**Excerpted text:**
___

Vikram Arul Vidyapathi: Explores urban casteism in impending set

Choosing his native language over English to reach a wider audience, standup comedian Vikram Arul Vidyapathi delivers a strong expression of his ideologies through his performances 
On stage
On stage

Touring his standup show across India, Chennai-based artiste, Vikram Arul Vidyapathi readies himself to perform in the city for the first time after Pondicherry and Bangalore. He started his forthcoming solo show Vikkals of Vikram in 2021 and entertained 15 people on Zoom during the second wave of Covid-19. The following year, he slowly opened out a little more to 40 humour enthusiasts. Soon after, it became an endeared and prevalent comedy show in Tamil, selling out nearly to an auditorium of 750 people at Raja Annamalai Mandram in Chennai.  

With 809K subscribers on his YouTube channel titled Vikkals, the comedian performs exclusively in Tamil and believes that he is ‘funnier’ when acting in his native tongue. Besides, he also notes that through his first language, he delivers a stronger expression of his ideologies and arguments to initiate conversations around unscrutinised discourses and enunciate the underlying gist of the matter. “The general perception is that you can tour across the nation and beyond only if you perform in English. But then, I strongly feel that if Tamil cinema can get a national or international reception, why not Tamil standup comedy? I want people to take notice of me as a Tamil guy performing in Tamil while appreciating everything about my thought process,” he adds.

___

**Listed records:**
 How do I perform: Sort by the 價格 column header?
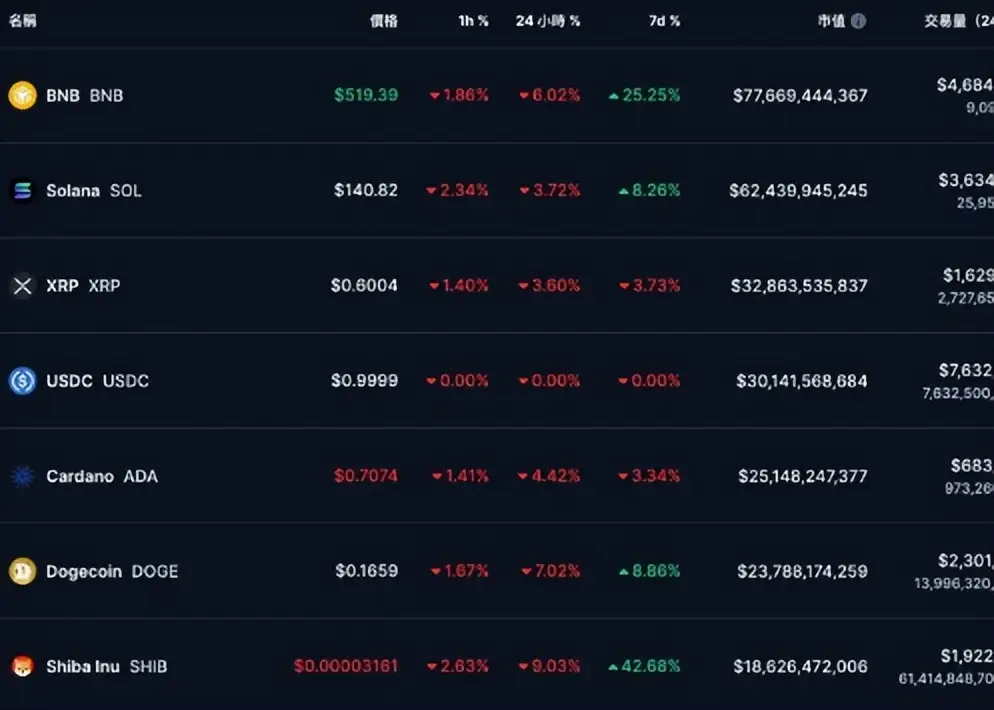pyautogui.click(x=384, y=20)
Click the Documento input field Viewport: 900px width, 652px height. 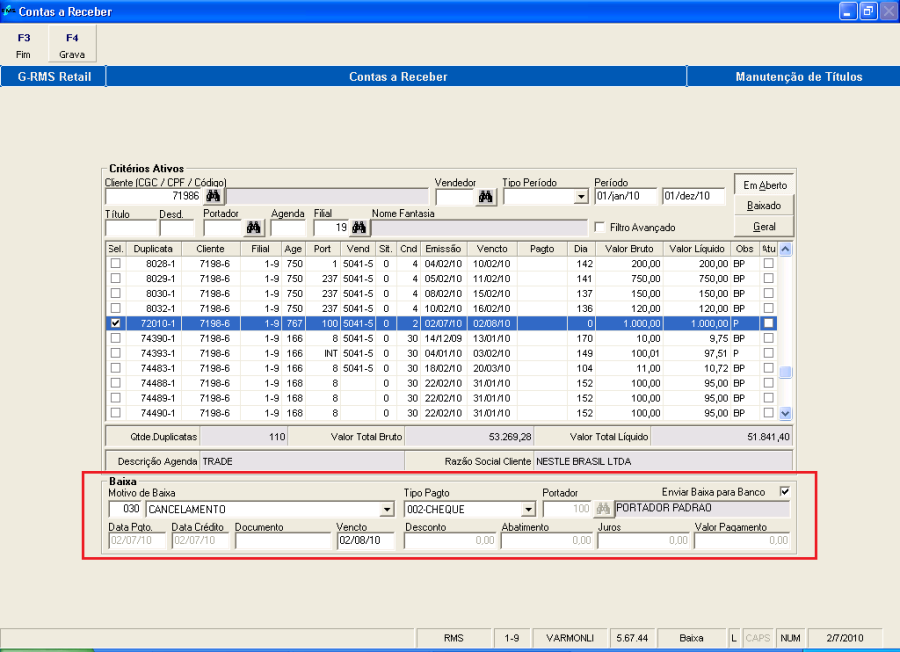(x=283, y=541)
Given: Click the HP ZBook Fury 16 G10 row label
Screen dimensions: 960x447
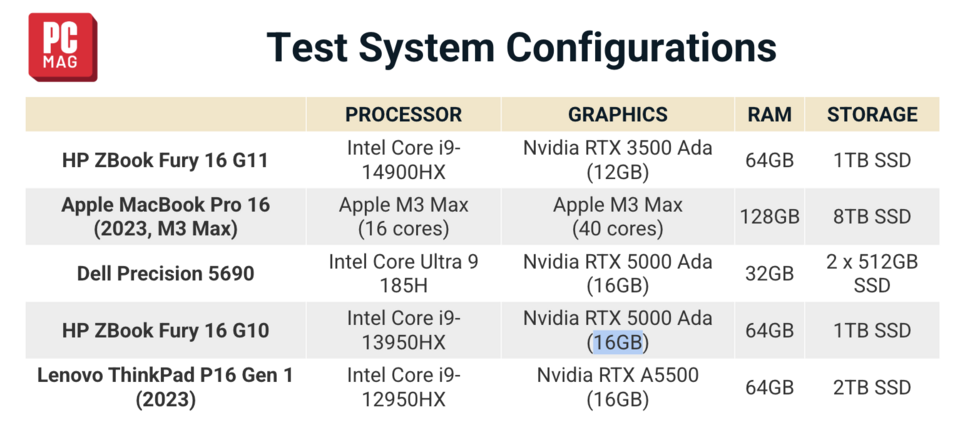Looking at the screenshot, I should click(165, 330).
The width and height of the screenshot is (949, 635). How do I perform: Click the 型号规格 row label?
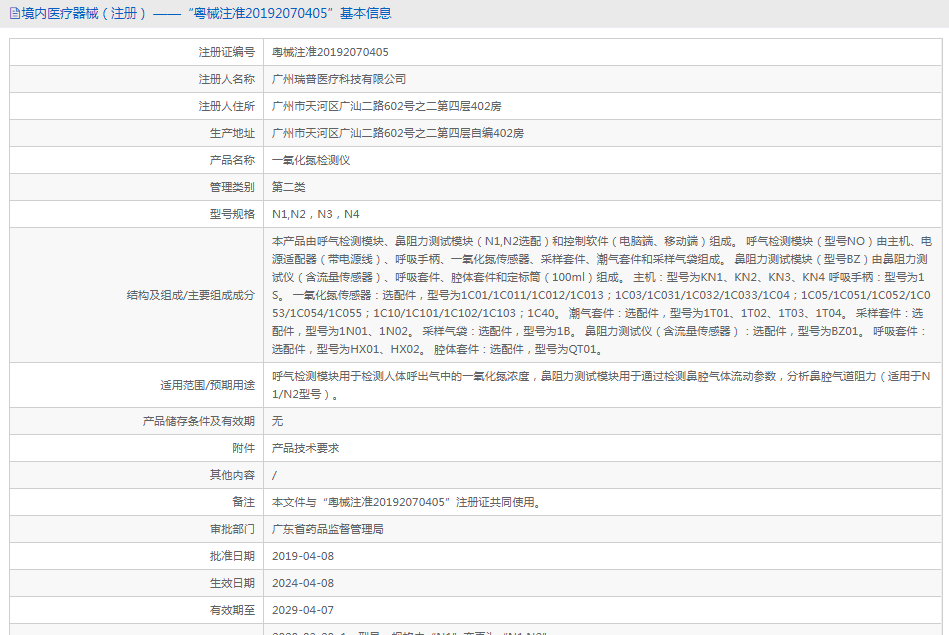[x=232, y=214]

___

**Task statement:**
In the article on Vikram Arul Vidyapathi, what venue in Chennai held the near sellout audience of 750 people for his show?

**Result of this exercise:**
Raja Annamalai Mandram